• [PROBLEM TO WORK ON]
Match the string "height" against each line below, and copy every line that matches.

Collected data entries:
*** Block opens ***

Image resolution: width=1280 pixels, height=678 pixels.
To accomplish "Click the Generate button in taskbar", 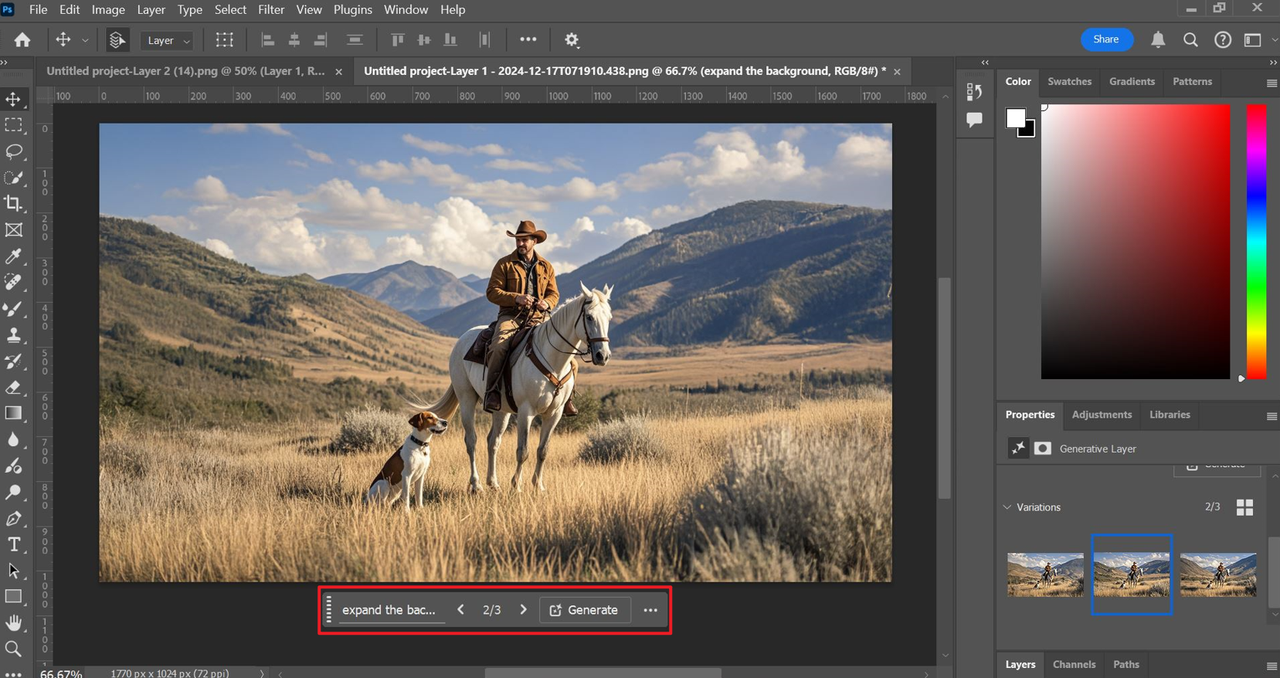I will [x=584, y=610].
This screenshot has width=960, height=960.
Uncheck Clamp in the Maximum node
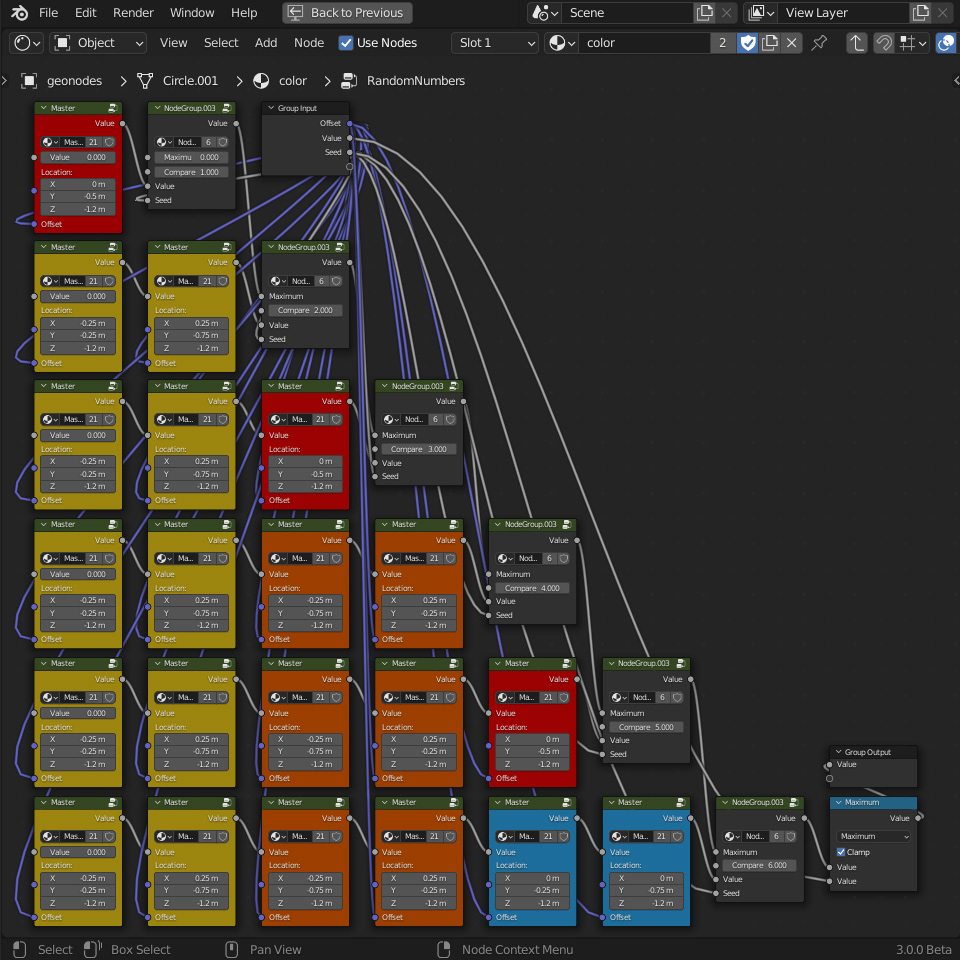tap(842, 852)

*** Block closes ***

• [ANSWER SPACE]
Image resolution: width=1280 pixels, height=678 pixels.
This screenshot has width=960, height=960.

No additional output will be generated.